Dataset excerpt
— start —

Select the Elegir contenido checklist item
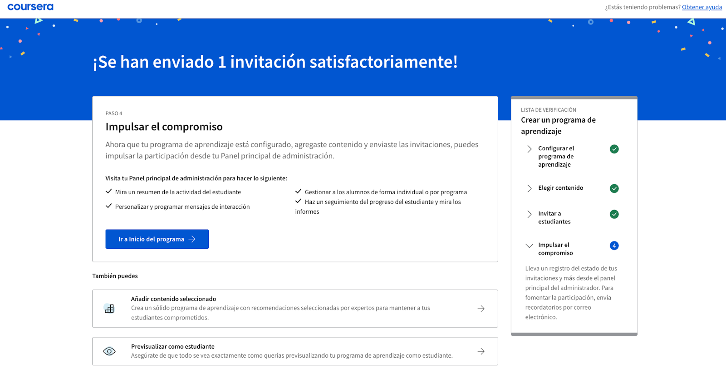 [560, 188]
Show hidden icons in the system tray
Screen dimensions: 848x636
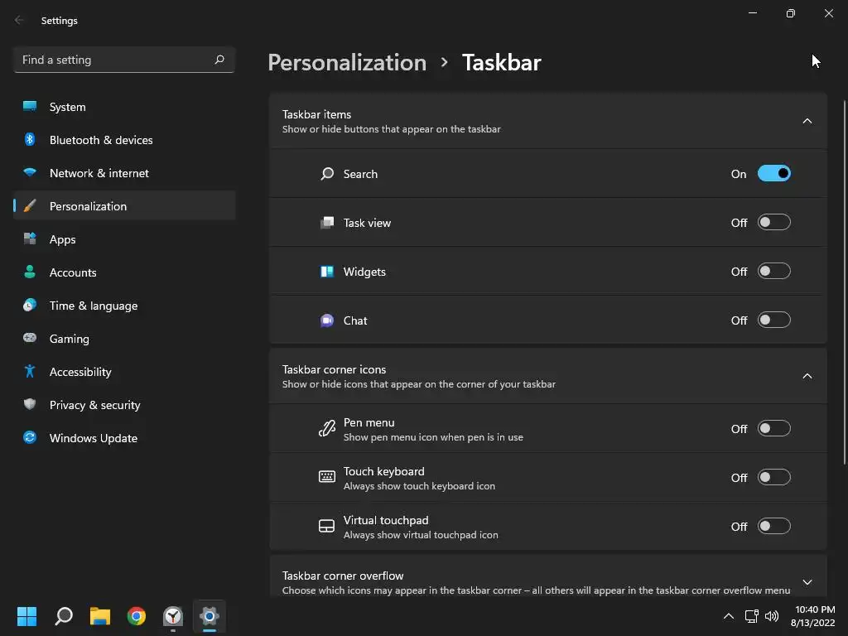[729, 616]
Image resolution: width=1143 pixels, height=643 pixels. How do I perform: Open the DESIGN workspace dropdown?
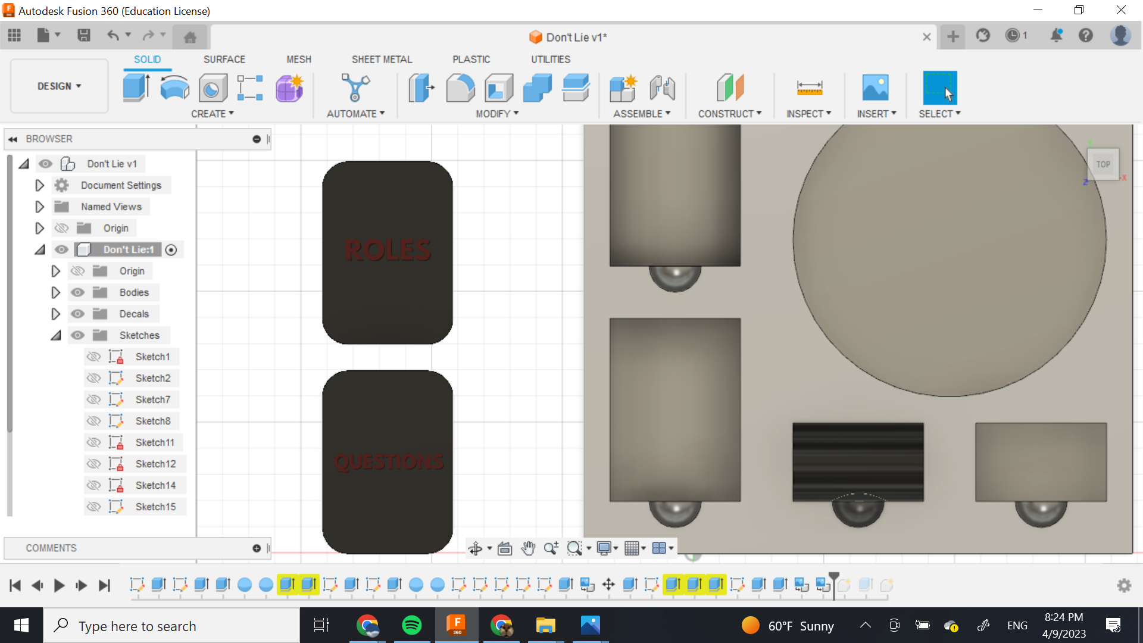(x=59, y=86)
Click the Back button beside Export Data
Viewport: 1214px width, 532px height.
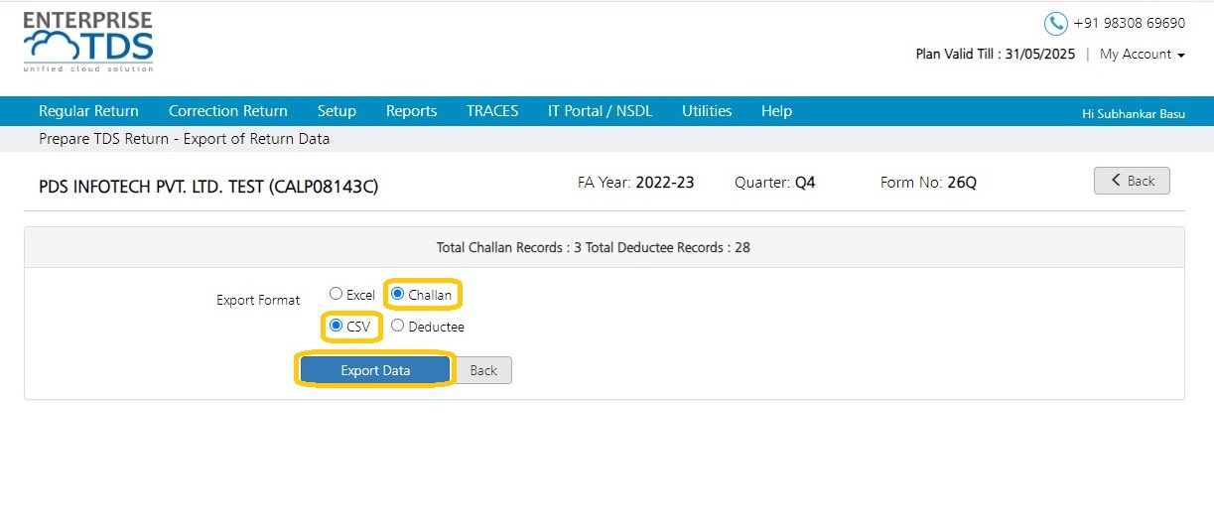483,370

— end —

* _Problem_: Pull out each line of the listing above that contains the string "height". Matching is case-sensitive.

* _Result below_:
Image resolution: width=1143 pixels, height=643 pixels. How do I perform: Open the DESIGN workspace dropdown?
Viewport: 1214px width, 532px height.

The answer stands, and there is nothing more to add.